コーン式臼刃の最高峰。エスプレッソ好きのための一台と言っても過言ではありません。270段階という驚異的な微調整が可能で、エスプレッソの味わいを1クリック単位で追い込めます。ふくよかで甘みのあるショットを求めるならこれ。約5万円台で、この調整幅と粉砕速度は他を圧倒しています。

コストパフォーマンスで選ぶ、最初の一台

「そこまで本格派じゃないけど、手動よりラクで、ちゃんと美味しい」を叶える、1〜3万円台のバランスモデルです。

Melitta Calibri

個人的に、初めての一台として最もおすすめしたいのがこのメリタ カリビアです。コーン式臼刃で粒度も均一。なにより「においガードシステム」が優秀で、ホッパー内の豆の酸化や湿気を抑え、最後の一杯まで挽きたての香りを楽しめます。動作音は約70dBとかなり静か。何より、刃とホッパーが簡単に外せて丸洗いできるので、掃除のストレスがゼロ。約1万5千円〜2万円で買える、まさにベストバイです。

Solis Scala Zero Static

1回分ずつ挽く「シングルドーズ」に特化したモデル。最大の特徴は、静電気による粉の飛び散りを防ぐ「イオンテクノロジー」搭載。挽いた粉が受け皿の周りにベタベタつくストレスから解放されます。コンパクトでキッチンに置きやすく、デザインもおしゃれ。豆を色々試したい人に。約2万円前後です。

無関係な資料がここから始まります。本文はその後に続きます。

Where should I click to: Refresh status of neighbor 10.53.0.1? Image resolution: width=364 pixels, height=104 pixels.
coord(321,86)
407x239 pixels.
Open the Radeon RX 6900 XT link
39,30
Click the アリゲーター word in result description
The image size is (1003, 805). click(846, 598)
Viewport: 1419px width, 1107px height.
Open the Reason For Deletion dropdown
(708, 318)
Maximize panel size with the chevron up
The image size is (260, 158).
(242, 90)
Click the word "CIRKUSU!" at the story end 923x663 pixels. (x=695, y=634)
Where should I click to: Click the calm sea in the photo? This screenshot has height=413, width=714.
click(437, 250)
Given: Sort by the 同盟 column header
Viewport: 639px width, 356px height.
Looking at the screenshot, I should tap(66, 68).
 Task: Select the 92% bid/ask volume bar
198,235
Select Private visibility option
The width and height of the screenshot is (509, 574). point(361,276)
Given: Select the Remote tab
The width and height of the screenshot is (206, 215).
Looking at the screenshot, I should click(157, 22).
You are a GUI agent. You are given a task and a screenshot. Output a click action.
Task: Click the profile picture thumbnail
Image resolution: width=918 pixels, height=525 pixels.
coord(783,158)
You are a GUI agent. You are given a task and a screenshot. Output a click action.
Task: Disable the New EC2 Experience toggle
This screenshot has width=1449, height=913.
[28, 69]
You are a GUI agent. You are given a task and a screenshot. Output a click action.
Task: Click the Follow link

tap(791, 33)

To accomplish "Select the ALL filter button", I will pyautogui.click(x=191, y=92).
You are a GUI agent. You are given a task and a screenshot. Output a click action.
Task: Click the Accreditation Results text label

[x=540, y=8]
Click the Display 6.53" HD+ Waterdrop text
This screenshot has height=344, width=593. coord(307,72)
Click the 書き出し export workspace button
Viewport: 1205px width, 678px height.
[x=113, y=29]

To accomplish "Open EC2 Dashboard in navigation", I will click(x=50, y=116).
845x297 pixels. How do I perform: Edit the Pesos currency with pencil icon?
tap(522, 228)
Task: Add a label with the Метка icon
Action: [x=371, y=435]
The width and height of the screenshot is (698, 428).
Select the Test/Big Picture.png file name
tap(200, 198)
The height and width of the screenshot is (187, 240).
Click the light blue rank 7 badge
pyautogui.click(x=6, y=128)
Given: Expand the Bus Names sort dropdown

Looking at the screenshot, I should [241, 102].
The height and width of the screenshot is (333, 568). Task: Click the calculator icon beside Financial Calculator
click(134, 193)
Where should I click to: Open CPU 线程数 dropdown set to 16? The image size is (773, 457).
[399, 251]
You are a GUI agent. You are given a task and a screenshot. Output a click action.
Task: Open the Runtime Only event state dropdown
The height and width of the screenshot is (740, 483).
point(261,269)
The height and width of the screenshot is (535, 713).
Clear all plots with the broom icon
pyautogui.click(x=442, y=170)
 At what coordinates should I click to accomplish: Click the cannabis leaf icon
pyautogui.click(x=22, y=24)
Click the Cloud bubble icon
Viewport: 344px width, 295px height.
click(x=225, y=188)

まずは試したい。エントリーモデルのおすすめ電動コーヒーミル

「電動ミルってどんな感じ?」と、まずは手頃に始めたい方へ。

山善 電動コーヒーミル

コーン式臼刃を搭載しながら、4,000円〜5,000円で購入できる驚異のコスパモデル。粒度調整も可能で、ドリップ用には十分な性能です。分解掃除が少し手間だったり、上位機種に比べると微粉がやや多い点はご愛嬌。それでも「臼式の味」をこの価格で体験できる価値は大きい。手動ミルからの電動化デビューにぴったりです。

あなたにぴったりの電動コーヒーミルはこれだ

さて、ここまで読んでいただいてありがとうございます。最後に、目的別で選ぶならこれ、というのを整理しますね。

とにかく最高の一杯を、予算に糸目をつけずに追求したい
Niche Duo
クリアで雑味のない、究極の味わいを。

エスプレッソの味を自宅で完璧に仕上げたい
Baratza Sette 270
270段階の微調整で、理想のショットを。

掃除も楽で、香り高く、毎日気持ちよく使いたい
Melitta Calibri
初めての一台にして、長く使えるベストバイ。

コンパクトで、粉の飛び散りもゼロにしたい
Solis Scala Zero Static
シングルドーズ派のストレスフリーな選択。

とにかく安く、電動のラクさと臼式の味を体験したい
山善 電動コーヒーミル
電動ミルデビューに最適な入門機。

電動コーヒーミルがあると、毎朝のルーティンがちょっとしたセレモニーに変わります。挽きたての香りと、均一に挽けた粉から生まれる澄んだ味わいは、一度体験するともう戻れません。

あなたのコーヒーライフが、今日からもっと豊かになりますように。